> **TEXTE FOURNI**
╔══
Un atelier d’échanges et de sensibilisation s’est tenu récemment à Bakel, dans la région de Tambacounda, à l’initiative du ministère de l’Énergie, du Pétrole et des Mines. Cette rencontre, rapportée par l’Agence de presse sénégalaise (APS), avait pour objectif de mieux encadrer l’activité des orpailleurs du département et de promouvoir une exploitation minière durable et respectueuse des normes en vigueur.
Le directeur régional de l’Énergie et des Mines, Diéry Abdoul Diallo, a expliqué que les discussions ont porté sur la réglementation en vigueur, avec une volonté affirmée de sensibiliser les acteurs locaux et d’échanger avec les services techniques ainsi que les collectivités territoriales. « L’idée est de parvenir à des recommandations concrètes pour que l’exploitation artisanale et semi-mécanisée des ressources se fasse de manière responsable et durable », a-t-il déclaré.
╚══
> **DONNÉES SOURCES**
╔══
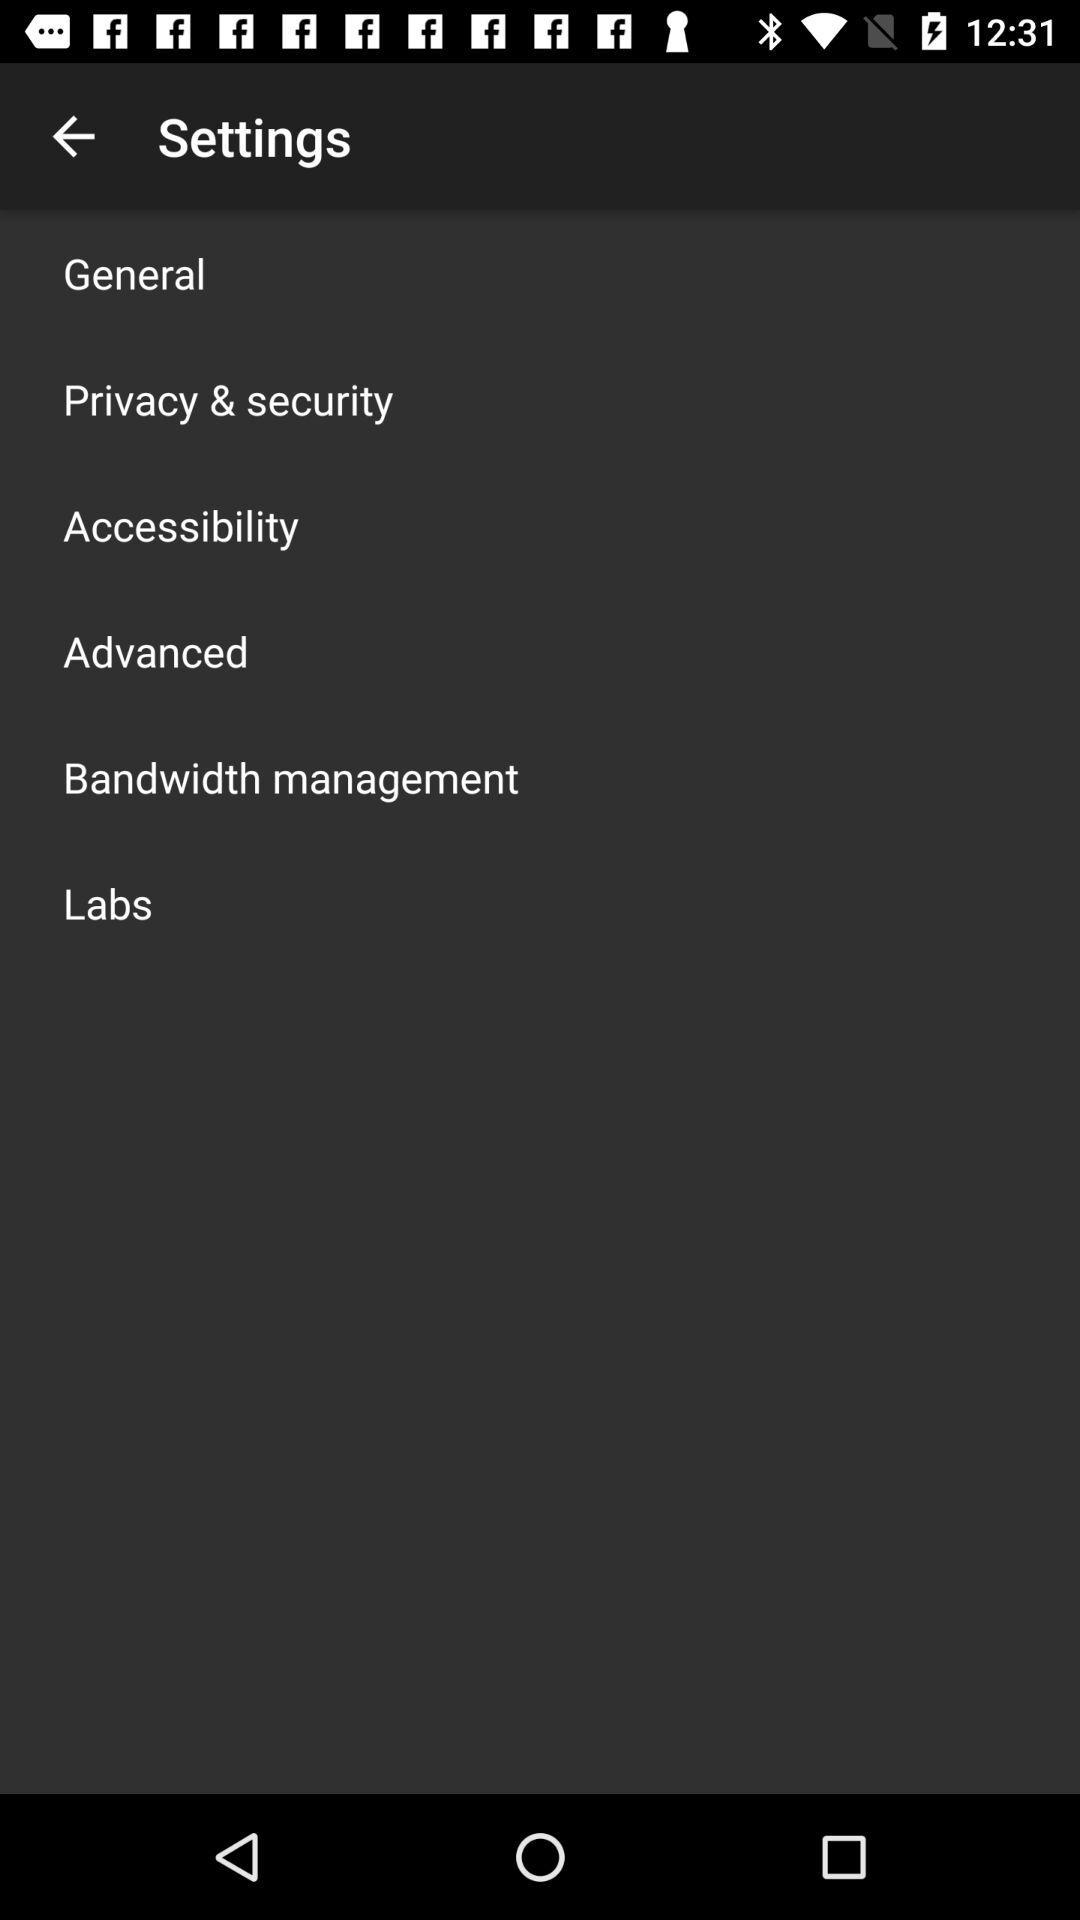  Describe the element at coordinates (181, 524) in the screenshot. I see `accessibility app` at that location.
╚══
╔══
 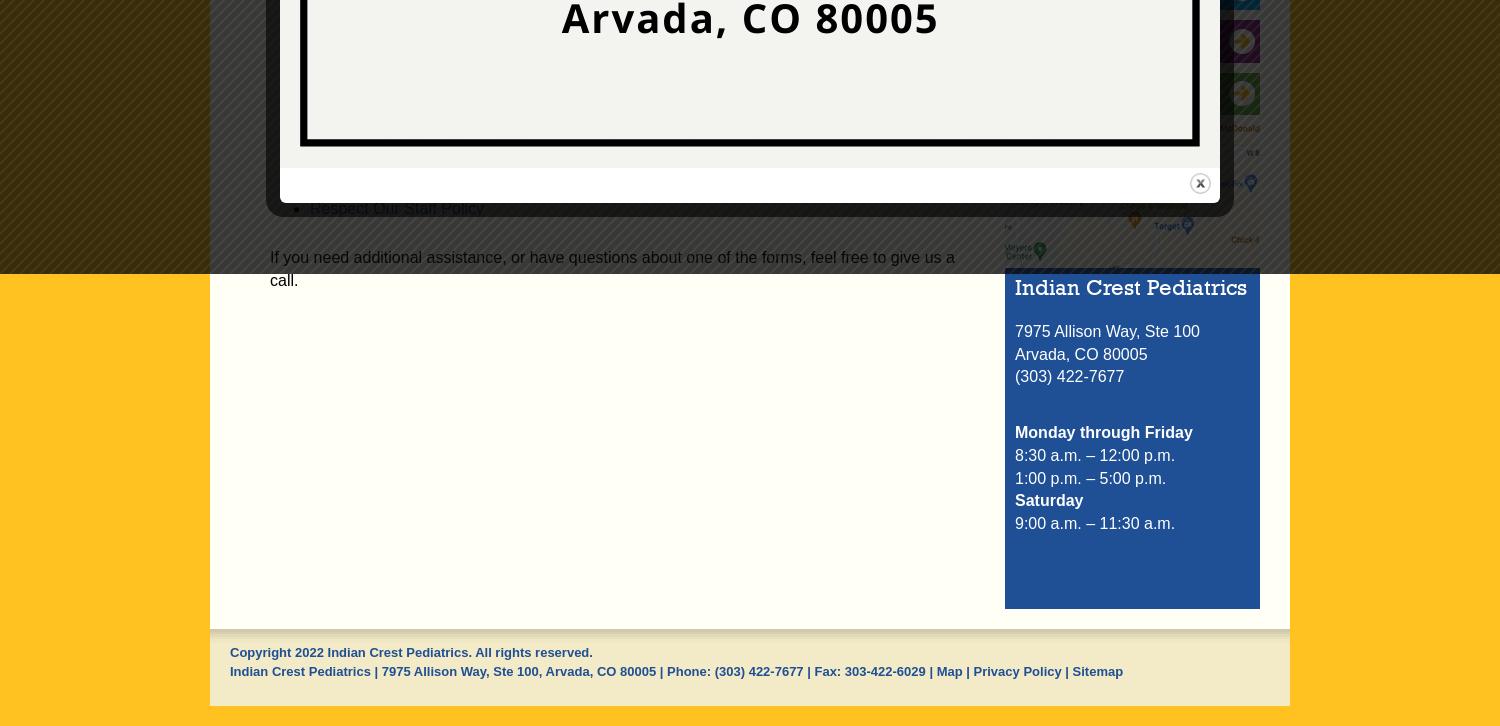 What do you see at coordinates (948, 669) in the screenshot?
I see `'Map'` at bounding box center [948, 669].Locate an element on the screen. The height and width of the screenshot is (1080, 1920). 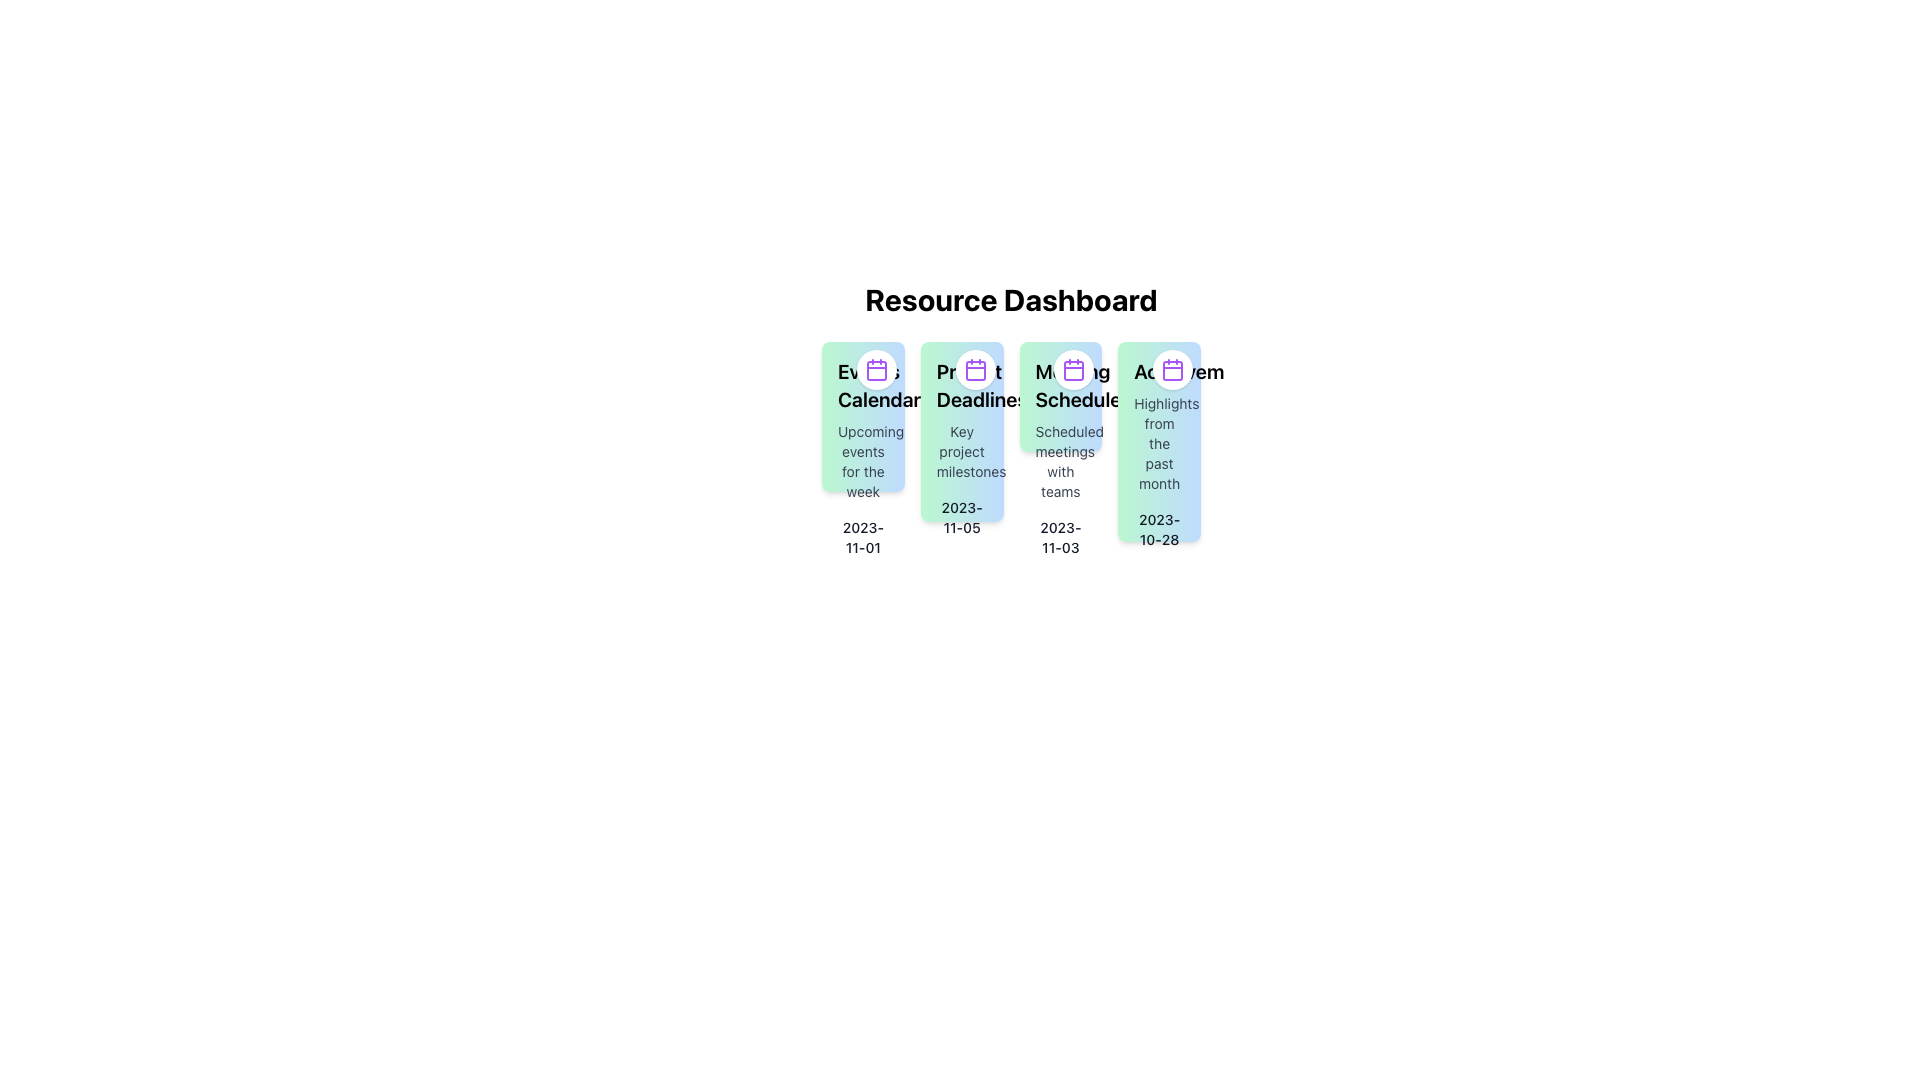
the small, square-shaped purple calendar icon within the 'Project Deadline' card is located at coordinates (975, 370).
╚══
> **TESTEZ VOTRE COMPRÉHENSION**
A – Réécrivez le passage du texte sur l’orpaillage à Bakel compris entre « Un atelier d’échanges » et « normes en vigueur. », bornes incluses, en remplaçant « atelier » par « séminaire ».
B – D’après le texte sur l’orpaillage à Bakel, quelle fonction occupe Diéry Abdoul Diallo ?
C – Rédigez la suite du texte sur l’orpaillage à Bakel à partir de sa dernière phrase.

> **RÉSULTATS DES EXERCICES**
A –
Un séminaire d’échanges et de sensibilisation s’est tenu récemment à Bakel, dans la région de Tambacounda, à l’initiative du ministère de l’Énergie, du Pétrole et des Mines. Cette rencontre, rapportée par l’Agence de presse sénégalaise (APS), avait pour objectif de mieux encadrer l’activité des orpailleurs du département et de promouvoir une exploitation minière durable et respectueuse des normes en vigueur.

B – Il est directeur régional de l’Énergie et des Mines.

C –
Cet atelier s’inscrivait dans le cadre des journées portes ouvertes initiées par le ministre Birame Souleye Diop, placées sous le thème : « Vers une exploitation responsable et durable des ressources minérales pour un développement inclusif au Sénégal ». La rencontre a été présidée par le préfet de Bakel, Daouda Sène, en présence de plusieurs autorités administratives, locales, de chefs de service et bien sûr des orpailleurs concernés.
Les échanges ont abordé plusieurs aspects essentiels, notamment le code minier, les modalités d’exploitation semi-mécanisée et la nécessité de formaliser les orpailleurs pour mieux organiser leur activité. Diéry Abdoul Diallo a salué la création d’un cadre de concertation qui permet d’anticiper et de résoudre les difficultés récurrentes dans l’exploitation artisanale. Parmi les propositions issues de la rencontre figurent l’augmentation du nombre de couloirs d’orpaillage et l’ouverture de carrières publiques dans les arrondissements et communes afin d’offrir aux exploitants davantage de possibilités légales d’activité.
La question du désenclavement des zones minières a également été soulevée. Les participants ont insisté sur l’importance de construire des pistes rurales et d’améliorer la couverture téléphonique afin de renforcer la sécurité sur les sites. L’ouverture de comptoirs d’achat directement au niveau des zones d’orpaillage a également été évoquée comme un moyen de mieux encadrer la filière et d’éviter les pratiques informelles.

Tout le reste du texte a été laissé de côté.